『月に吠える』詩篇 人気ランキングの結果発表です!(2)

2017年08月14日

 引き続き、「『月に吠える』詩篇 人気ランキング」に届いたコメントの一部をご紹介します。

 

 

・挿画の田中恭吉の作品にも投票したかったです!

 

・朔太郎の詩は声に出して読んでみると、詩ひとつひとつの趣が強く伝わってくるように思います。

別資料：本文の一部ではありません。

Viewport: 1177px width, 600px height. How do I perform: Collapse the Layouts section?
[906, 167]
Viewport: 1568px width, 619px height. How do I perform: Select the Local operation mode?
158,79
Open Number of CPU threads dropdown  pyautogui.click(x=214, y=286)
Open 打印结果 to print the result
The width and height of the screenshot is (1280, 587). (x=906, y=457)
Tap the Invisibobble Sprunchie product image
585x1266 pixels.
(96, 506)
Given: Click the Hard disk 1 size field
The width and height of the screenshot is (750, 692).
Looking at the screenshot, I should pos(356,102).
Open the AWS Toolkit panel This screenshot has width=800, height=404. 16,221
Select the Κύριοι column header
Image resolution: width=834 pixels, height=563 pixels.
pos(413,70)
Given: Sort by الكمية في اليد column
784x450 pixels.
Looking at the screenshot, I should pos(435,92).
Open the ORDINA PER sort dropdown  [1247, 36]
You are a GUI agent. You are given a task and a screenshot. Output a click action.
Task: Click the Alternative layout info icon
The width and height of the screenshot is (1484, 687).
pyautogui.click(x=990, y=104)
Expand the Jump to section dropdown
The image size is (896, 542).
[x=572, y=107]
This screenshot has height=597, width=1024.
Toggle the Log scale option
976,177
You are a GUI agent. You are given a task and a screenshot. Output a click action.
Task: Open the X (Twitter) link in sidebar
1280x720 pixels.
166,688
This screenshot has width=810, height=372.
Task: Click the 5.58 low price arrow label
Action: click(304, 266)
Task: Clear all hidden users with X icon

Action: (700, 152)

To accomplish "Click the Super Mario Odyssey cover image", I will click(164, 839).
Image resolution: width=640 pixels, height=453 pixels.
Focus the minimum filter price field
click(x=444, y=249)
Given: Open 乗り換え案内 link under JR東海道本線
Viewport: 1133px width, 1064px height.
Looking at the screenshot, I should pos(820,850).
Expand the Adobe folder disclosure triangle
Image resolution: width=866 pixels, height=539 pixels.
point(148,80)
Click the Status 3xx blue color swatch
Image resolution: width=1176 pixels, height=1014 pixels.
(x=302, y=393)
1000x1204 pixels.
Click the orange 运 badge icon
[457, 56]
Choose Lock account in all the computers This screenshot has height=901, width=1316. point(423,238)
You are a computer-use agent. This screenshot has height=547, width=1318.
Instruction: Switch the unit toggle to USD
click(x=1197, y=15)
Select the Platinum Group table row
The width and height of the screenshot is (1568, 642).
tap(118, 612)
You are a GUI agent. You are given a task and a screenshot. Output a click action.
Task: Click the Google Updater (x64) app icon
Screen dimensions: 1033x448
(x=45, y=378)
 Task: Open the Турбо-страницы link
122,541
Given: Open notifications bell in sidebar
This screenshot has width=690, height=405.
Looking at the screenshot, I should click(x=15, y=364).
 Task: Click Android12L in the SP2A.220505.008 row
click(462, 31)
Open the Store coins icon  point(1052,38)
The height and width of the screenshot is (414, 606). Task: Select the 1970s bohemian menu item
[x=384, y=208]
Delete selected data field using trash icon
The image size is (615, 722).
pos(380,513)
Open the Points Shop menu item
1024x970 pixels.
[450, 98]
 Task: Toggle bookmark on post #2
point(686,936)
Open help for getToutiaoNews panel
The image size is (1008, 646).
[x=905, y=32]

「月に吠える」の世界観は読者、詩を詠む人それぞれの心にも強いメッセージを伝え続けていると思います。

 

・(「五月の貴公子」について)詩もさることながら、題名が5月の季節感と「貴公子」という語感がぴったり。

 

・昨年、愛蔵版の『月に吠える』を購入しました。朔太郎ワールド全開の詩集だと思っています。

 

・我が子の名前は朔太郎。縁あって親戚から「ありあけ」の一節の短冊をいただき、家宝にしています。「さみしい道路の方で吠える犬だよ」・・・朔の字には月が入っていますが、お月さまに特別な思いを抱くようになりました。

 

・「くさつた蛤」に出会い大変感動しました。太陽が落ち、辺りが暗くなり始め、ゆっくりと引いたり押し寄せたりする波の音が聞こえてくる静かで、重く、爽やかな海が見えました。そんな寂しくも情緒ある浜辺の中で、ぽつんと、世から切り離され疲れてしまった蛤が『青ざめた海岸に坐つてゐて、』『ちら、ちら、ちら、ちらとくさつた息をする』さまに、萩原朔太郎は自己投影して自分を見つめていたのだろうかと思いました。今まで読んできた中で1番好きな詩です。

 

・「草の茎」が好きです。朔太郎さんの本当の心みたいな気がする。現実にはいろいろあるし、周りからいろいろ言われても、すごく美しい天国の世界に、朔太郎さんの心が守られている感じがして、すごく安心できるんですよね・・・これからどんなことがあっても心は絶対大丈夫なんだって思える。だからとにかくこれが一番好き。

 

・高校の時現国の授業後でやった「竹」が好きです。地下に拡がる根の部分が描かれているのがいい。自分が年をとった分、より深く感じられるような気がします。

 

・天景の「しずかにきしれ四輪馬車」の口に出すのも軽やかな感じが堪らなく好きです。

 

・「くさった蛤」は、私が詩集月に吠えるを読み進めるうち、初めて笑った詩です。最後の人間くさい描写が、急にはまぐりを滑稽なものに感じさせて、愛着をもつような気持ちでふふっと笑ってしまいました。月に吠えるの中でも読んでいるうちに情景や色が浮かんでくる詩の一つでした。このあとまた、夜が明けたらはまぐりは舌をベロベロやって日が沈むのを待つのかしら…と、空想させてくれる楽しい詩だと思いました。

 

 

 作品への深い造詣を感じさせる鋭い考察から思わずあたたかい気持ちになるエピソード、詩集との出会いや詩に受けた印象など、幅広いコメントをお寄せ頂きました。たくさんのご応募、ありがとうございました!